Security and Energy Efficiency Co-Design for Cyber-Physical Systems with Multiple Sensor Networks
Wei Ding, Ph.D., Assistant Professor, Computer Science

In cyber-physical systems (CPSs), operations of physical elements are sensed, coordinated, and synergized by computing and communication elements. Recently, CPSs have gained remarkable popularity. The advance of CPS holds the promise of radically reshaping the way we interact with the surrounding physical world. A CPS is made up of multiple wireless sensor networks (WSNs) integrated as input, an intelligent decision system, and actuators or embedded devices. CPSs must operate dependably, safely, securely, efficiently, and in real-time. WSNs suffer from uneven consumption of battery among sensor nodes. Nodes closer to the sink are subject to early exhaustion due to extra load of forwarding packets from downstream nodes. For WSNs with a single sink, this problem can be solved by adding additional sinks away from the current sink and shifting load to alternative sinks. The sink-shift technique can be utilized among heterogeneous cross-domain WSNs in a CPS to extend life span of component WSNs and subsequently the life of CPS. The simplest way is integration of functions of multiple sinks at every sink. If these coexisting WSNs use same set of nodes through different sensors or different wireless modules on an individual node, similar time sharing and sink-shift can be performed. In the case that WSNs share a same sink, than the CPS is reduced to a single WSN, to which the sink-shift can be directly applied. The sink node is pivotal in WSN security. It generates and stores most keys and other secrets. The routing tree of a WSN is usually constructed around the sink under the control of the sink. During sink shift, it is more secure and sometimes more efficient to recreate secrets and keys than keeping the previous keys. In addition, renewing entire systems can easily and completely erases the compromised nodes and regain the security integrity of the network.

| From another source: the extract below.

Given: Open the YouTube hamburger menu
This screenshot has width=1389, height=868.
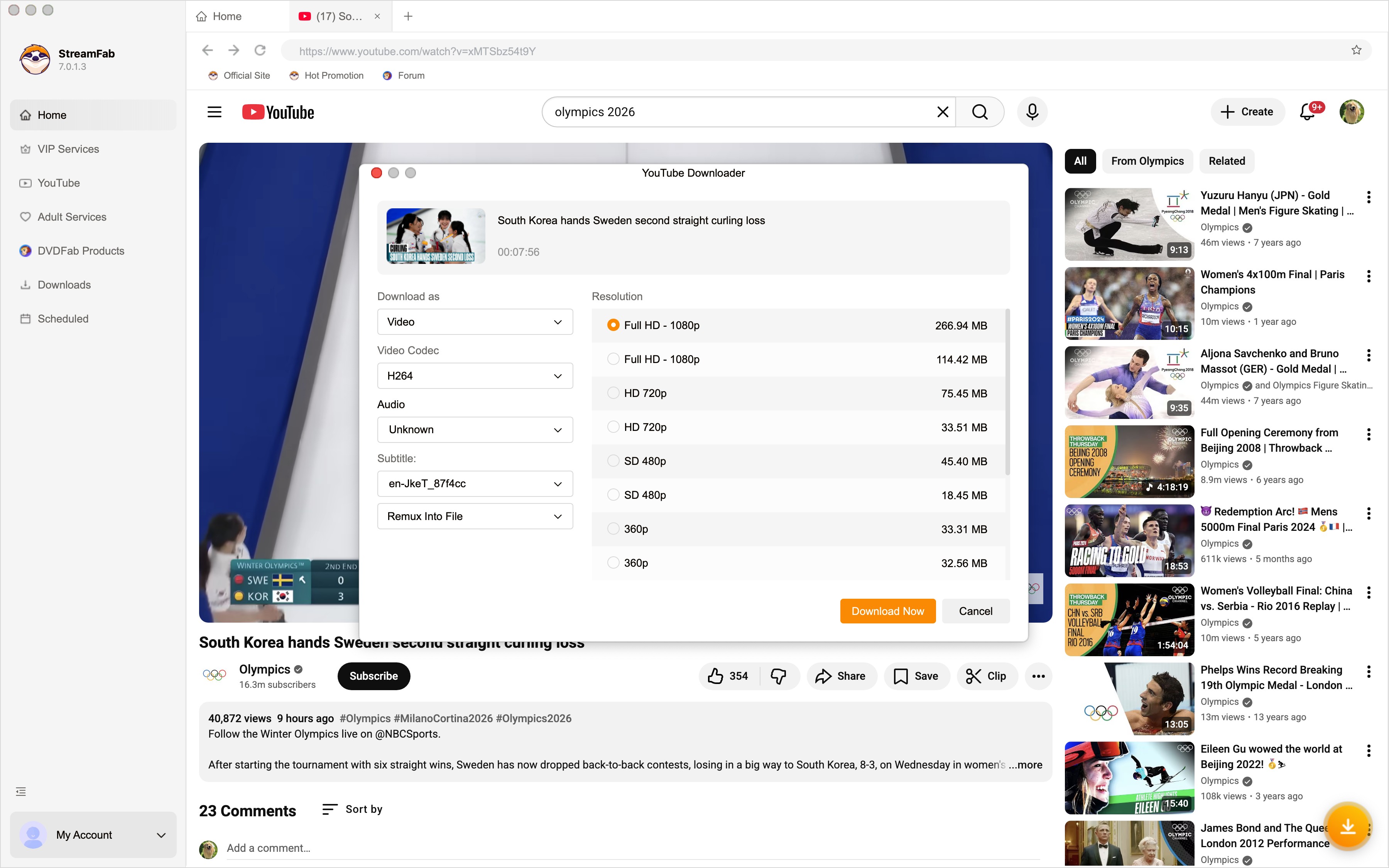Looking at the screenshot, I should [x=213, y=111].
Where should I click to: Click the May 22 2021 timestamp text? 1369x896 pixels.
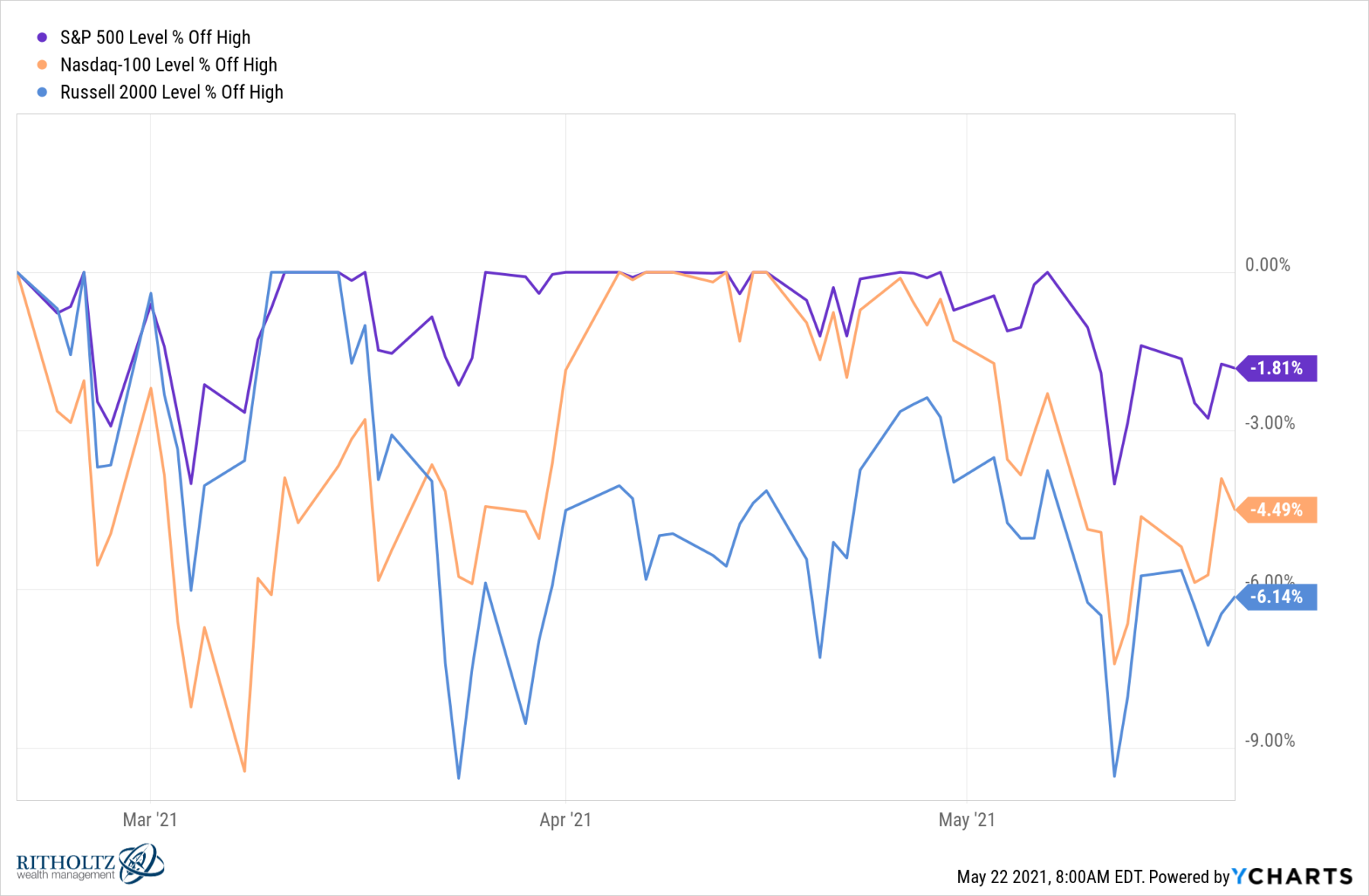coord(1050,877)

Secure Cloud-Aided Computation                            
Paolo Gasti, Ph.D., Assistant Professor, Computer Science

The advent of cloud computing is bringing significant economic, social, and scientific benefits. However, wholesale disclosure of information to (possibly untrusted) cloud providers has raised several ethical, legal, economic, and political concerns, limiting the widespread adoption of these technologies. In the past few years, the research community has been working on techniques that mitigate exposure of private information in cloud computing. Secure and efficient approaches allow resource-constrained devices, such as smartphones, to perform intensive computational tasks and manipulate large amounts of data leveraging vast resources available to the cloud. This presentation will review some of recent work in the area of secure cloud-aided computation and show how cloud computing can enable smartphones to perform complex tasks, such as genomic computation, without revealing private information.